With their current knowledge, Liu and colleagues don’t believe any physical forces over the last 10,000 years could have been strong enough to overwhelm the warming indicated by the increase in global greenhouse gases and the melting ice sheet, nor do the physical models in the study show that it’s possible.
The fundamental laws of physics say that as the temperature goes up, it has to get warmer.—Zhengyu Liu
Caveats in the latest study include a lack of influence from volcanic activity in the models, which could lead to cooling—though the authors point out there is no evidence to suggest significant volcanic activity during the Holocene—and no dust or vegetation contributions, which could also cause cooling.

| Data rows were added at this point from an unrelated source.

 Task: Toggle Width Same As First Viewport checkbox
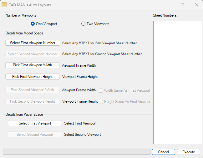101,90
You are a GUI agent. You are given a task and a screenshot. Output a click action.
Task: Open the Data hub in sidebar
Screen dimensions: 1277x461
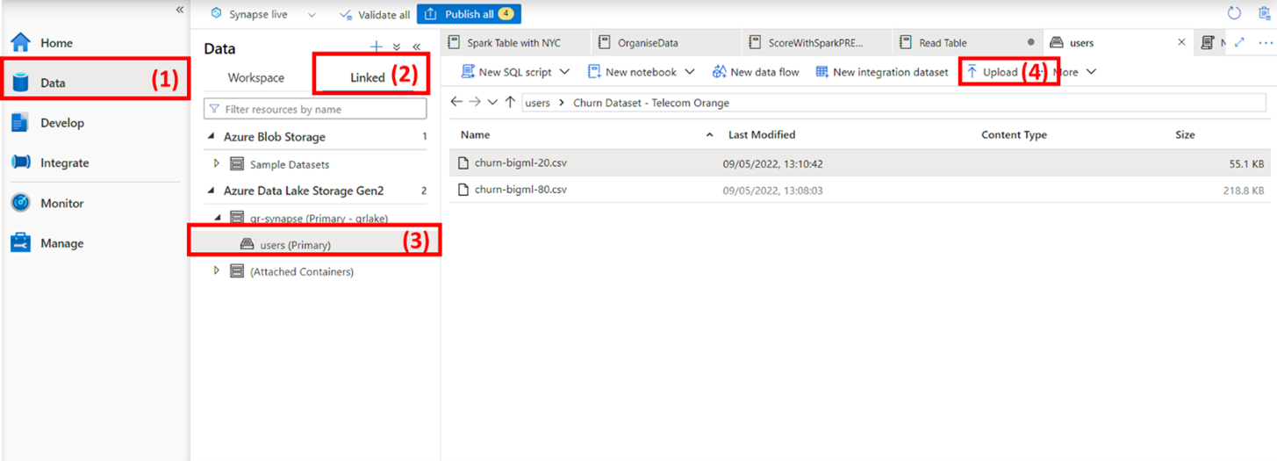coord(53,83)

Liu says climate scientists plan to meet this fall to discuss the conundrum.
Both communities have to look back critically and see what is missing. I think it is a puzzle.—Zhengyu Liu
The study was supported by grants from the US National Science Foundation, the Chinese National Science Foundation, the US Department of Energy, and the Chinese Ministry of Science and Technology.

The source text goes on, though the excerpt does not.